BEGIN GIVEN RECORDS

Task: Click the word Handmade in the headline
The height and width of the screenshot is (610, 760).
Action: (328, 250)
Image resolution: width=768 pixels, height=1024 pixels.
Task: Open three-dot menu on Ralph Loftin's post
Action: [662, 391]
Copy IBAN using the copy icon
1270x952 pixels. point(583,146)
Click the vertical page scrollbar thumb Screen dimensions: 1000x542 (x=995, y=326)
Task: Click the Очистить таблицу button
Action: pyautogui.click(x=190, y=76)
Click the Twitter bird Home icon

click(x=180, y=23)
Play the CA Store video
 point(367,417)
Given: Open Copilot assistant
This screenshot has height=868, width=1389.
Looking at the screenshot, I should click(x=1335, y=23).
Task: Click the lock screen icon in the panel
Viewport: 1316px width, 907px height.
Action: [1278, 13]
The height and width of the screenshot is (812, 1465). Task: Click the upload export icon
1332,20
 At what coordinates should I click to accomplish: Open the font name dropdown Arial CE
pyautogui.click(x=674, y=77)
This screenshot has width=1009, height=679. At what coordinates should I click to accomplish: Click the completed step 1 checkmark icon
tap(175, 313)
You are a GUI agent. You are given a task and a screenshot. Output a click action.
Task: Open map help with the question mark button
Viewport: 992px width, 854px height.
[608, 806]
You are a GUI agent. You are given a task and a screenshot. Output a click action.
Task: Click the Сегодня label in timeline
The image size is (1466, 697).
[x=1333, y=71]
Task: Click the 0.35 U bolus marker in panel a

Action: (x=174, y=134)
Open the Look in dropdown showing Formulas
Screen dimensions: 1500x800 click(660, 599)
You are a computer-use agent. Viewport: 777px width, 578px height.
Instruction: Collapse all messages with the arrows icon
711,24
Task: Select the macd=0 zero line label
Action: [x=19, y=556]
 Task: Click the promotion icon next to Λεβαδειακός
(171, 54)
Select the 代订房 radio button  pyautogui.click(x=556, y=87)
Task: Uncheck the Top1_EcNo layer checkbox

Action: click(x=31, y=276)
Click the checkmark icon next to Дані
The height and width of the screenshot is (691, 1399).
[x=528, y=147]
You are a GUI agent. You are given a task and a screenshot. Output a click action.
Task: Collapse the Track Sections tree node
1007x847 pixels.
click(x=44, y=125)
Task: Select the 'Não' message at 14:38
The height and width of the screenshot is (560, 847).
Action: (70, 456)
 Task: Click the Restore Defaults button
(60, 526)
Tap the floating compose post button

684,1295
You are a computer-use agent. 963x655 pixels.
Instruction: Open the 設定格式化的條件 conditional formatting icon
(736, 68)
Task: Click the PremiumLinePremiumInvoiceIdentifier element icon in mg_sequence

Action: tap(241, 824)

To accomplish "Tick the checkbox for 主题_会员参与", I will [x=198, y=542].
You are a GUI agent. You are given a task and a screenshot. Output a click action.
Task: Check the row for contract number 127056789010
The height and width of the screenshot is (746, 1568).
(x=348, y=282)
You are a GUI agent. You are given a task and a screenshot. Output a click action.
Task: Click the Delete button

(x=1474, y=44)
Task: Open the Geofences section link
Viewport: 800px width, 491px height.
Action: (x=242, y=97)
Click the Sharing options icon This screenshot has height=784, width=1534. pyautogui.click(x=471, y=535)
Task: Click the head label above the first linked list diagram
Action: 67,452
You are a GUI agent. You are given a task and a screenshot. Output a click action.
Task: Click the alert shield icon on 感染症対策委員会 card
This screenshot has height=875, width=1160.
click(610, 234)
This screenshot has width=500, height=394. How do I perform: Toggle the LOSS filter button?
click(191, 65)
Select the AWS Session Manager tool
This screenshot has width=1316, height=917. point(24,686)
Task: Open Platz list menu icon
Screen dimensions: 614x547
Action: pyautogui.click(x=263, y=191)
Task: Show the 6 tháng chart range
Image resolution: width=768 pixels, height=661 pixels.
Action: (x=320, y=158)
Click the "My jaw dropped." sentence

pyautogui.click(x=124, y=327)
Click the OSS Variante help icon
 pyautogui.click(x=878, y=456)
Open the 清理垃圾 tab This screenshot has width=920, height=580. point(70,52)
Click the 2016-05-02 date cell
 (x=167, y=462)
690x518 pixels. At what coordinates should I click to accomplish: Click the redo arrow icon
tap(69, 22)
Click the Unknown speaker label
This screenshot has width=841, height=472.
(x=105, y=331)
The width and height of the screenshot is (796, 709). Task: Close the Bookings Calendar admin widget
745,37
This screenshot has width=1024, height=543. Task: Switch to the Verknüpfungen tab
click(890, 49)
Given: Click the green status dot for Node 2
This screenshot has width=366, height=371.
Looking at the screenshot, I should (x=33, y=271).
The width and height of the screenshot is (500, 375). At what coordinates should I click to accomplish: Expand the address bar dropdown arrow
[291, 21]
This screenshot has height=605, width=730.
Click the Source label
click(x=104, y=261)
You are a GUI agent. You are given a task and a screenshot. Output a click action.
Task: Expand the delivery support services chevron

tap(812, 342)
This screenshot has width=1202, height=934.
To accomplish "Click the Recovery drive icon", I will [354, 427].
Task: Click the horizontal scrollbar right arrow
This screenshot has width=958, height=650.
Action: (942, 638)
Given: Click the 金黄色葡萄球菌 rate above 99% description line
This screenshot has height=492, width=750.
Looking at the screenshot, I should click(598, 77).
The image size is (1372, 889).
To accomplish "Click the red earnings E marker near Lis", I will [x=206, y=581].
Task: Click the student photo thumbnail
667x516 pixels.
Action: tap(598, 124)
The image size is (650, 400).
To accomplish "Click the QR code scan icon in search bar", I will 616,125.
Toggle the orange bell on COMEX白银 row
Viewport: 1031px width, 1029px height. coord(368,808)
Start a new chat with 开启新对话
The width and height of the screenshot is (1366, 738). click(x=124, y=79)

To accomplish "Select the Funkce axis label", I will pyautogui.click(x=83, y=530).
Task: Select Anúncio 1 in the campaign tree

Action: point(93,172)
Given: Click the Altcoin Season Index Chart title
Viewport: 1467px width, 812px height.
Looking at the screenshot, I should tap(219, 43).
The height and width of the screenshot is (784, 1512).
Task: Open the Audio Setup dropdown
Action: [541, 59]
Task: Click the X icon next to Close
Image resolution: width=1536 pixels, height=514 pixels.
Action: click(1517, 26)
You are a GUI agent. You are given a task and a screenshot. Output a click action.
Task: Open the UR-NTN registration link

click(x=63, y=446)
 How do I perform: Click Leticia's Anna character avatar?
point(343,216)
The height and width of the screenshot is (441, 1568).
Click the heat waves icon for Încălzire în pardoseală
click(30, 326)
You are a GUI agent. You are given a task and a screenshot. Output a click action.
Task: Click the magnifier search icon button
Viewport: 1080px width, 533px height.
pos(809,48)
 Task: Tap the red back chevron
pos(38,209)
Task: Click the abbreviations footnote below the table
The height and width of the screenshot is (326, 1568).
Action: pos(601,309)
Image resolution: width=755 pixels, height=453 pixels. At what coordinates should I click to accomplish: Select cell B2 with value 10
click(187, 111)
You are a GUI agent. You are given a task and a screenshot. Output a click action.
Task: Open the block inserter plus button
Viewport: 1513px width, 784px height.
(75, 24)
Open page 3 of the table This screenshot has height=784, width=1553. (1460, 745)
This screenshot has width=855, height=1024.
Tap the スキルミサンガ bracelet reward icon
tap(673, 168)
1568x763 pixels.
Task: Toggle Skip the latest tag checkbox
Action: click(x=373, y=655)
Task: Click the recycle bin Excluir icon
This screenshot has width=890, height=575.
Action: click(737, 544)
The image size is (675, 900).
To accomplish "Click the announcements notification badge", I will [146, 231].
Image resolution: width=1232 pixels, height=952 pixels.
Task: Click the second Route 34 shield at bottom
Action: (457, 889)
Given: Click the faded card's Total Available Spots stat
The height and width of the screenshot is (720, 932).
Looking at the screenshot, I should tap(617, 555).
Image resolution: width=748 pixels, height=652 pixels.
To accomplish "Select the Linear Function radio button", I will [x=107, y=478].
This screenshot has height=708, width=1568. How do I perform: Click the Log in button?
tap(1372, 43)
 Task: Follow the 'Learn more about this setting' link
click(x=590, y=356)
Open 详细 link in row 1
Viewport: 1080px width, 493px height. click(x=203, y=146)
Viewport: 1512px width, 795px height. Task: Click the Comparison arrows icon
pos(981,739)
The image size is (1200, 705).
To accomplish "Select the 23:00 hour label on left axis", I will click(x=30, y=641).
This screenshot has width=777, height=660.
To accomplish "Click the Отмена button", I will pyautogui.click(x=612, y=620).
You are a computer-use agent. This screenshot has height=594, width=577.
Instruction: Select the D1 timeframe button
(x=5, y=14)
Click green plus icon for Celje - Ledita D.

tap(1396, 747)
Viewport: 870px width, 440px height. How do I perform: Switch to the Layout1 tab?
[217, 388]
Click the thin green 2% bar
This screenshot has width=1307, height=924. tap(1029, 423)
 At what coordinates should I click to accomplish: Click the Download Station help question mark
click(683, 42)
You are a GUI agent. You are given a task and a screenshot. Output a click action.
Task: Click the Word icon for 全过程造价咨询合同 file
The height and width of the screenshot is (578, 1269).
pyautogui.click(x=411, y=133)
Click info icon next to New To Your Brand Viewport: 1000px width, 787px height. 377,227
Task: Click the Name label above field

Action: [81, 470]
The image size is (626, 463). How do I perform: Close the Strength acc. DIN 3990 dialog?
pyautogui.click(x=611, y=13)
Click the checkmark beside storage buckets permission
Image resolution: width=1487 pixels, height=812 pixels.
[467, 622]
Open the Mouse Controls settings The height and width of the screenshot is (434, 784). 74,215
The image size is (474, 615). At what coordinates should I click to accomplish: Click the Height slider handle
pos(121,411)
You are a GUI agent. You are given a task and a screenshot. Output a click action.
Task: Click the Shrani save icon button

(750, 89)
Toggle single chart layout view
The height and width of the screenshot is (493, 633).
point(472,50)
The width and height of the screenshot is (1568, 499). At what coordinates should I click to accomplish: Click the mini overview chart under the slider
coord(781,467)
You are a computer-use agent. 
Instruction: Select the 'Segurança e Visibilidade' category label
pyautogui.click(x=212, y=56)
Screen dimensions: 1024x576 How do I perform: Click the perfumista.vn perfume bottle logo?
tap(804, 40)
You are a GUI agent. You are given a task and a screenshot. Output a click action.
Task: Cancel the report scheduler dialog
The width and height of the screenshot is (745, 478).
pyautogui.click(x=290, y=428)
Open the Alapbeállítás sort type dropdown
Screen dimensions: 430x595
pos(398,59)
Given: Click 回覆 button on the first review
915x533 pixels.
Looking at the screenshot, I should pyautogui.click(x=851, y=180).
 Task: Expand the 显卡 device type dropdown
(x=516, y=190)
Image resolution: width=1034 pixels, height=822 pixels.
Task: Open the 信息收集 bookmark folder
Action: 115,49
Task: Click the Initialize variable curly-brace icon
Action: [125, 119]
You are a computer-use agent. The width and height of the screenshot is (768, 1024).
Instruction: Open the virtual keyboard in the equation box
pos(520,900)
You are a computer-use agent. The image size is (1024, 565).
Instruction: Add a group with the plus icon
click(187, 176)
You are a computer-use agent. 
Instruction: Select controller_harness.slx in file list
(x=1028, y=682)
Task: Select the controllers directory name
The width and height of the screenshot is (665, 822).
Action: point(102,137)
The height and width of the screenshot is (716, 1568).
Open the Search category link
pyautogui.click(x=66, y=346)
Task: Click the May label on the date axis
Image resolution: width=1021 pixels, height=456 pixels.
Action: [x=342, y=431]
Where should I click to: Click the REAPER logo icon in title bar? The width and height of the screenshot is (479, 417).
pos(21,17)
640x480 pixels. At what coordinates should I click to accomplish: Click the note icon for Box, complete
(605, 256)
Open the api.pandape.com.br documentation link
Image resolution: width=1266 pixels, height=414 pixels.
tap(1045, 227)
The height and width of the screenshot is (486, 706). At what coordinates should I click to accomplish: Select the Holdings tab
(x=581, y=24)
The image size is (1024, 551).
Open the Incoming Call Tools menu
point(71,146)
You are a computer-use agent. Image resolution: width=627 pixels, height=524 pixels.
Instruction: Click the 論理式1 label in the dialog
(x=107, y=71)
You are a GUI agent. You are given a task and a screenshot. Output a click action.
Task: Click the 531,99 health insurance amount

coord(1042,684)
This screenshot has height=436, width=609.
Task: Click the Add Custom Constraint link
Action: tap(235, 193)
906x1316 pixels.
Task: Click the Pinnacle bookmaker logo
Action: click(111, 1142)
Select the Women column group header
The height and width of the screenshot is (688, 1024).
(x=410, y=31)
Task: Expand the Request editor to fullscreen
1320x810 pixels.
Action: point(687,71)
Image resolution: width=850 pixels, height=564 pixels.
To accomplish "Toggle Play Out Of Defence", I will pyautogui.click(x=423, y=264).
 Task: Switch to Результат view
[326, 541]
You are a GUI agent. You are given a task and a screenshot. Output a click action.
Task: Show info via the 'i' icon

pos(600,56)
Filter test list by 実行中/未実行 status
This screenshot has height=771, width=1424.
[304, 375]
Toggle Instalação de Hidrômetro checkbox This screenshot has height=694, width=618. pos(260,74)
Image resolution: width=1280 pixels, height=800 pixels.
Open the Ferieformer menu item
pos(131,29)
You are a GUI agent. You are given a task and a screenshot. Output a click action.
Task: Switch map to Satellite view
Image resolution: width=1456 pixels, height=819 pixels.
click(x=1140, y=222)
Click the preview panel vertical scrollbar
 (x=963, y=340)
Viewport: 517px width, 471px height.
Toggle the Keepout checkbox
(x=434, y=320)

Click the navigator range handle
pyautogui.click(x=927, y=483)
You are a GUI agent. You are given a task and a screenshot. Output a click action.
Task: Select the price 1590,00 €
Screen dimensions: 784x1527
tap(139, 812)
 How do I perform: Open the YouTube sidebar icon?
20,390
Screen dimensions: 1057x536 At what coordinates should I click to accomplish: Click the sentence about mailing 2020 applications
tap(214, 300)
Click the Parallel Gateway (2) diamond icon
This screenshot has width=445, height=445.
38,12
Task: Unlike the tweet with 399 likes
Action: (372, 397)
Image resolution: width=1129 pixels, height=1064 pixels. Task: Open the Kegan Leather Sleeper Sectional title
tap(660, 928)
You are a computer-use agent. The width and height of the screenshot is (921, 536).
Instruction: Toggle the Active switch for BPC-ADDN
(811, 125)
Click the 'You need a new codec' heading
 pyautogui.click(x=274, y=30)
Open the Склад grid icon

END GIVEN RECORDS

▶ ASSIGNMENT
The answer must consist of each line in the entries above that includes "axis".

▶ TASK ANSWER
To accomplish "Select the Funkce axis label", I will pyautogui.click(x=83, y=530).
To accomplish "Select the 23:00 hour label on left axis", I will click(x=30, y=641).
Task: Click the May label on the date axis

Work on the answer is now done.